Pas de contact avec les ordures
Mais pas que… Ils participent à l’entretien de quelque 50 hectares de la décharge. En broutant l’herbe sur les 2 hectares qui leur sont dédiés, ils évitent aux agents de GTC de longues heures de débroussaillage.
L’éleveur Patrick Pellot a hésité au début de ses discussions avec le gestionnaire de la décharge. Ses potioks, qu’il chérit depuis plusieurs générations — des transhumances alpestres à leur arrivée à La Réunion en 2002 — trouvent-ils à Pierrefonds une herbe aussi appétissante que celle de leurs prairies de Grand-Coude (Saint-Joseph).
L’herbe, qui recouvre les premiers « casiers » de la décharge, est isolée des déchets par une première épaisseur de 50 cm de boue étanche qui est recouverte d’une bâche tout aussi étanche. Sont ensuite rajoutées deux couches de terre classique et de terre végétale.
Du crottin plutôt que de l’essence ou des herbicides
« J’aime la démarche, s’est convaincu Patrick Pellot. Plutôt que de mettre des hommes avec des débroussailleuses, on met des animaux, dépenser de l’essence ou des herbicides, on utilise des animaux ». Il propose le même deal avec des moutons pour désherber les surfaces recouvertes par les centrales photovoltaïques. « Il faudrait davantage appliquer l’arrêté préfectoral qui régit la couverture des terres agricoles par des panneaux photovoltaïques », remarque-t-il au passage.
« Ça participe à promouvoir une autre image de l’enfouissement. Ça montre à tout le monde que l’enfouissement n’est pas une activité toxique », insiste Florence Mussard. Les robustes potioks ont en tout cas montré qu’ils s’acclimataient fort bien à l’herbe et à l’atmosphère de la décharge.
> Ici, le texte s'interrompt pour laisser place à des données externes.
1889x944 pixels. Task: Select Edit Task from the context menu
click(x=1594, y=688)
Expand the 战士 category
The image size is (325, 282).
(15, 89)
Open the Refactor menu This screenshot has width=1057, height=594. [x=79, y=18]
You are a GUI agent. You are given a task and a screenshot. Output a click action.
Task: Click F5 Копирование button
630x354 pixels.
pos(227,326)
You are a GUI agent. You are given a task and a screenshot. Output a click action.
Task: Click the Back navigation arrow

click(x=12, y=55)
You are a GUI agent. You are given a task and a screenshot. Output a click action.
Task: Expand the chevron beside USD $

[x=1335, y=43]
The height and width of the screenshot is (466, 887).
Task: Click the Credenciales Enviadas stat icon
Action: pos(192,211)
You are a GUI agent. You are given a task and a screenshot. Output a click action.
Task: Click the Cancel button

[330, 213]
Habituée aux neiges pyrénéennes, cette race supporte aussi les 40°C sans ombre de la colline saint-pierroise.
« Ils ont la vie de château », lance même leur propriétaire qui, pour rien au monde, ne les enverrait à la boucherie, même pas à un centre équestre. Quelques-uns sont pourtant débourrés et pourraient être montés.
Les abeilles pour surveiller la pollution
Moins visibles que les chevaux, deux ruches ont également fait leur apparition sur la plus ancienne parcelle de la décharge. L’association Bee-Run les a installées à l’ombre des rares arbres du coin. « On peut mettre des chevaux et des abeilles parce qu’on est sûr que notre activité n’a pas d’impact négatif sur l’environnement, explique Florence Mussard. Les ruches représentent notre engagement pour la sauvegarde des abeilles et la biodiversité. »
Christophe Dupeyré, président de Bee Run confirme que les ruches de la décharge, suivies par le GDS (Groupement de défense sanitaire), servent à cartographier l’avancée des maladies affectant les abeilles. Elles remplissent aussi un rôle de sensibilisation quant aux rôles des abeilles pour la préservation de l’environnement.
Elles assureront enfin la bio-surveillance de l’évolution de l’ISDND et de l’outil multifilière Runeva. « Les pollens transportés par les abeilles captent les traces de pesticides et de métaux lourds, indique Christophe Dupeyré. Leur analyse permettra de mesurer la pollution de l’air et de faire un état des lieux avant et après la mise en service de l’incinérateur. »
Chevaux et abeilles sont ainsi devenus les éco-acteurs de l’enfouissement de nos ordures. Et Florence Mussard remarque que les activités avec les animaux, annexes au traitement de déchets, créent du lien parmi les salariés.